Vor Jahren auf dem Highway bei Bundaberg im australischen Bundesstaat Queensland, gegen Mitternacht: In der Finsternis tauchen in der Ebene glühende Punkte auf, wie hunderte Lagerfeuer. Es riecht nach Rauch, an angekohlten Bäumen am Straßenrand züngeln Flammen hoch. Die Luft wird dicht, Rauch und schwerer Eukalyptusdampf schneiden in Rachen und Lunge. Bald überall orange Blinklichter von Einsatzfahrzeugen. Glosende Grasflecken. Und Hitze. Nach ein paar Kilometern ist der Spuk vorbei.
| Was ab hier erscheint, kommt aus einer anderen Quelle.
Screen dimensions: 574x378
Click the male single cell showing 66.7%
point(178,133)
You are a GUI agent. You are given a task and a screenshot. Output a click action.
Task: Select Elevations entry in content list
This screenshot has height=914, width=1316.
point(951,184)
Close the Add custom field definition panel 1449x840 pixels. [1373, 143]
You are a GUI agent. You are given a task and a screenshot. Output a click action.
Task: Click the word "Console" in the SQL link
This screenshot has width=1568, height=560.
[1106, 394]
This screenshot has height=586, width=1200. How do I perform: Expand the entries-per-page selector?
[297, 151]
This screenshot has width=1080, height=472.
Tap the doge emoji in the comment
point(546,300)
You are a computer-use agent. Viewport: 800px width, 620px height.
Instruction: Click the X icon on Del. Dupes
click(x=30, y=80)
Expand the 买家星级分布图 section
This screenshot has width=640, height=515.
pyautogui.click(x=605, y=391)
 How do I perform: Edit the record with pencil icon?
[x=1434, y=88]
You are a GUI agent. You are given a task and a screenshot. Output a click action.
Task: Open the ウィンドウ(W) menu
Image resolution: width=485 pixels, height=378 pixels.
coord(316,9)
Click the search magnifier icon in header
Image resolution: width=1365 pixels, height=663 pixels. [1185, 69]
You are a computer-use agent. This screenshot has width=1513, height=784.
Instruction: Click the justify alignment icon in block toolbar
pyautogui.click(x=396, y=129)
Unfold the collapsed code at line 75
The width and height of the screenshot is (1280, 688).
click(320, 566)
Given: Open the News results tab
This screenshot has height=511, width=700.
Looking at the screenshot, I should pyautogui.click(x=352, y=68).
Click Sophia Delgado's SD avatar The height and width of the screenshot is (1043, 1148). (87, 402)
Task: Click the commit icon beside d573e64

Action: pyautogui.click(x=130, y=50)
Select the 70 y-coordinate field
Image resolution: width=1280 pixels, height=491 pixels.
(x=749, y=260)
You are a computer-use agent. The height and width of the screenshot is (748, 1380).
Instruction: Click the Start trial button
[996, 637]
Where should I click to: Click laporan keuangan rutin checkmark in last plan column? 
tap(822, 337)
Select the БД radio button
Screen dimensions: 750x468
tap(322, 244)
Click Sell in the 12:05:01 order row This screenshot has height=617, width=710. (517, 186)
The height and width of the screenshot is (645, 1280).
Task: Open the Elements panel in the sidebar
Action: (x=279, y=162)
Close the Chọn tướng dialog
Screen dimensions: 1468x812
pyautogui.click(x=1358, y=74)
Kurz zuvor war hier ein Buschfeuer vorbeigezogen; es sei aber nichts passiert, hieß es später.

Nun ist dagegen die Rede vom größten Unglück im Frieden, das Australien seit 110 Jahren erlebt hat: Die vor allem im Staat Victoria sowie New South Wales lodernden Busch- und Waldbrände haben bis Montag mindestens 171 Menschenleben gefordert; die Behörden meinen, es würde mehr als 200Tote geben. 1899 starben etwa 400 Menschen, als ein Zyklon die Halbinsel Cape York in Queensland traf.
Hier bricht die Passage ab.